#### GIVEN INSTRUCTION A:
In the post on Gödel's legacy, who came up to Gödel after his Königsberg talk?
#### GIVEN INSTRUCTION B:
Name every person mentioned in the post on Gödel's legacy, leaving out the strawman figure.
#### GIVEN INSTRUCTION C:
Write the next few paragraphs of the post on Gödel's legacy, picking up after its last sentence.

#### DOCUMENT:
────
Gödel’s Legacy: A game without end

Cross-posted at Brick. A fun exploration, hopefully requiring only a medium level of technical familiarity.

“Not with a bang but a whimper”

It’s 1930 and Kurt Gödel has just delivered a talk at Königsberg that carpet bombed Hilbert’s Program.

...and no one noticed.

Godel’s announcement, delivered during the summarizing session on the third and last day of the conference, was so understated and casual—so thoroughly undramatic—that it hardly qualified as an announcement, and no one present, with one exception, paid it any mind at all.
(source)

Well, almost no one. John von Neumann came up to Gödel after the talk, presumably to double check if he was going crazy or if Gödel had in fact just proved the existence of unprovable mathematical truths.

To understand what Gödel’s Incompleteness Theorem says, it helps to see the meta-mathematical opinions of some of his peers. Wittgenstein opens his big famous book (not that I’ve actually read it) with:

One could put the whole sense of the book perhaps in these words: What can be said at all, can be said clearly; and whereof one cannot speak, thereof one must be silent.

This was a bold move in its own way. Contrast it with the following take, “Everything can be spoken of, you just need to get smarter” which is a deeply held ideal of Strawman STEM-Lord. Interestingly, both Wittgenstein and STEM-Lord agree on something, the exact something that Gödel smashed up in Königsberg. It’s a very technical claim, best communicated with the following GIF:

Witt and STEM-Lord disagree on what bleeds, but they are in fervent agreement that what bleeds can be killed.
────
#### DATA PROVIDED:
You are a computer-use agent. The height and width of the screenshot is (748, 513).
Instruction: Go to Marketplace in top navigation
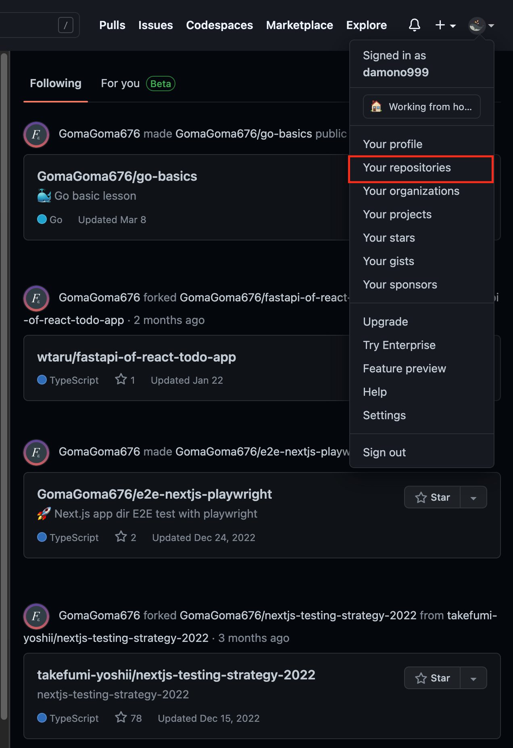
────
#### WRITTEN ANSWER A:
John von Neumann

#### WRITTEN ANSWER B:
Kurt Gödel, Hilbert, John von Neumann, Wittgenstein

#### WRITTEN ANSWER C:
Unraveling Self-reference

Take the classic liar’s paradox:

Oh shit, it’s true and false, or neither, paaaaaaaaaaaaaaaradox! The Wittgenstein-esque approach might be to claim the liar’s sentence doesn’t actually mean anything. There is no reality to it to speak of, so you can’t speak of it. You are just getting yourself tied into a linguistic knot, tricking yourself into thinking that just because you can write this sentence it must mean something. Natural language is not a formal system and this sentence need not have a coherent “logical” “truth value”. BOOM, checkmate hypothetical opponent!

Hidden in the explanation “Language isn’t meant to avoid paradox and self-reference” is the claim “but formal math does avoid them!” The first part is true, the second isn’t.

What Gödel did was to make a logical sentence in the syntax of Peano Arithmetic which had the meaning, “This statement is unprovable in Peano Arithmetic”. The two tricky components of this were finding a way to mathematically encode self-reference (“This statement”) and to talk about the system from within the system (“is unprovable in Peano Arithmetic”). Both are quite a challenge. If you mess around with the liar’s paradox, you’ll quickly get into infinite recursion when trying to unravel the self-reference.

(source)

People have known forever that self-reference can often lead to paradox. This is part of why it’s easy to have the intuition that full natural language expressions need not have truth values. So you make your mathematical systems more precise, and more limited than full natural language, then you can avoid self-reference, right?

Part of the sneakiness of Gödel’s theorem is that it shows how self-reference sneaks in whether you want it or not. Just like a computer system is not safe merely because you didn’t explicitly create a “HaCk ThIs SoFtWaRe” button, a formal mathematical system is not free of self-reference merely because it’s not explicitly part of the design. Self-reference isn’t just a part of Peano Arithmetic, it’s an inevitable feature of any system that has a basic amount of complexity.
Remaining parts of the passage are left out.